A problem in defining the search string consisted of the significant variability of terms used to refer to the addressed subject. For example, terms sometimes used to refer to counterfeits are “falsification”, “tampering”, “counterfeiting”, “adulteration”, “forgery”, “manipulation”, “edited”, “doctored” or “altered”. After some tests, we defined the following search string: “image AND (tamper OR forged OR forgery) AND (detect OR localize) AND NOT video”. This search returned a considerable amount of work. To delimit the search, using the first search string, we adopted the following criteria:

The presented detection method must follow the passive approach;
The Detection method should primarily focus on verifying digital images’ authenticity; and
Must be in the top five most relevant results of each base that follows the other criteria.

With this research, we find 15 works. However, most of the papers returned on this initial search did not claim to be capable of detecting all types of manipulation and primarily focused on a single type, therefore, to include works related to general identification, terms such as “global” or “universal” were tested. Unfortunately, not all works that detect all types of manipulation used those terms, so the search key had to be made less specific: “image AND (tamper OR forged OR forgery) AND (detect OR localize)” and to limit the search the following criteria were employed:

Introduce a method of detecting general-purpose manipulated images in their text;
The presented detection method must follow the passive approach;
The presented method should not require file formats with data compression;
The Detection method should primarily focus on verifying digital images’ authenticity;
The paper was published in the last five years; and
The paper must have the most relevant results of each base that follow the other criteria.

From this search, three additional works were incorporated, bringing the total to 18 selected works. Among the selected works, similarities emerge in their operational methodologies, despite variances in their detection approaches. We identified commonalities based on the detected manipulations, denoted as Det. Man. (D for duplication, S for splicing, and R for retouching with a slash used to distinguish them where applicable), their treatment of color space, techniques employed for feature extraction to extract pertinent image details, and the detection methods utilized to identify image manipulation.

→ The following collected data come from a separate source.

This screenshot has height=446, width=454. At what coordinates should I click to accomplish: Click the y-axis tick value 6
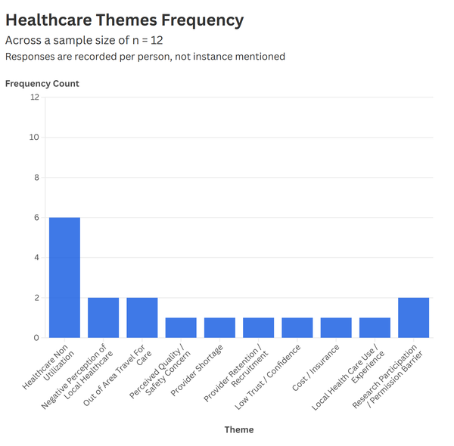[36, 218]
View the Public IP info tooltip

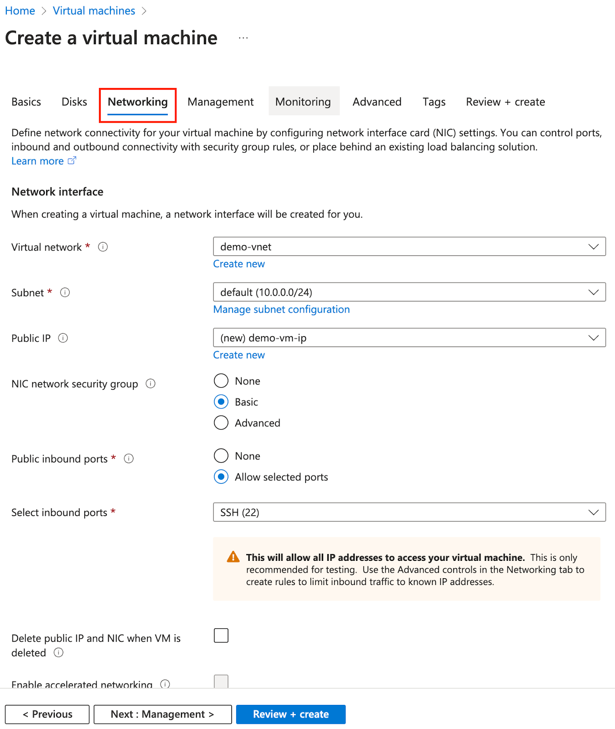point(63,338)
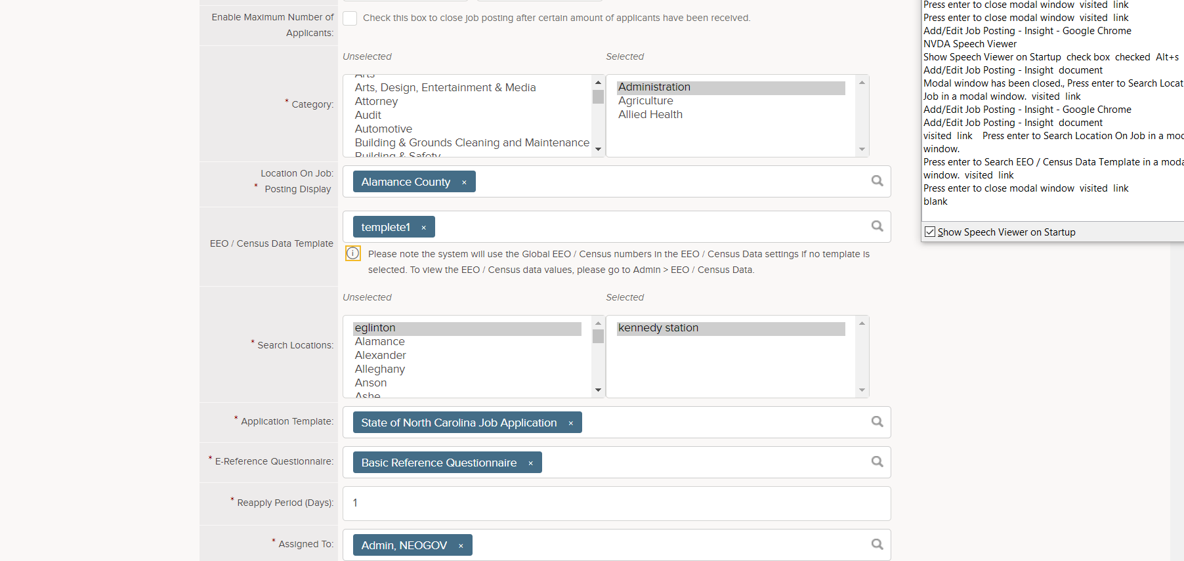Click search icon in E-Reference Questionnaire field
Viewport: 1184px width, 561px height.
coord(877,462)
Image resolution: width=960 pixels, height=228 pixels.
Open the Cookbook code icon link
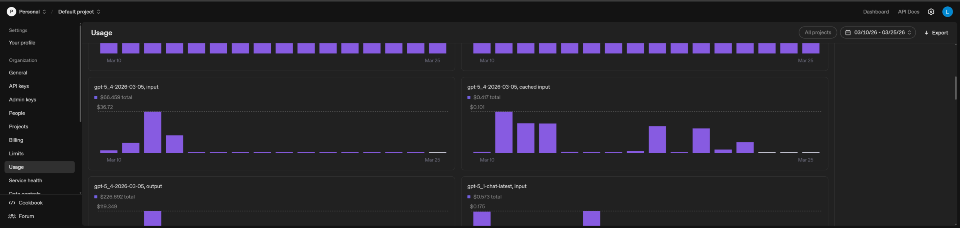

These shared characteristics are meticulously detailed in Table 1, which serves as a comprehensive overview of their collective attributes and methodologies.

The detection methods found can be categorized as classifiers capable of determining alterations in JPEG artifacts, classifiers to detect duplicated areas, and methods that compare detected features to determine correlation or fixed pattern noise (FPN).

To understand methods based on fixed pattern noise, it is first necessary to understand the image capture process. Image acquisition aims to transform an image into a discrete and numerical representation that a computer can store and process. This approach requires a sensor capable of capturing a range of energy from the electromagnetic spectrum and generating as output an electric signal proportional to the captured energy level; then, a digitizer must convert the analog signal into digital information that can be represented in binary form.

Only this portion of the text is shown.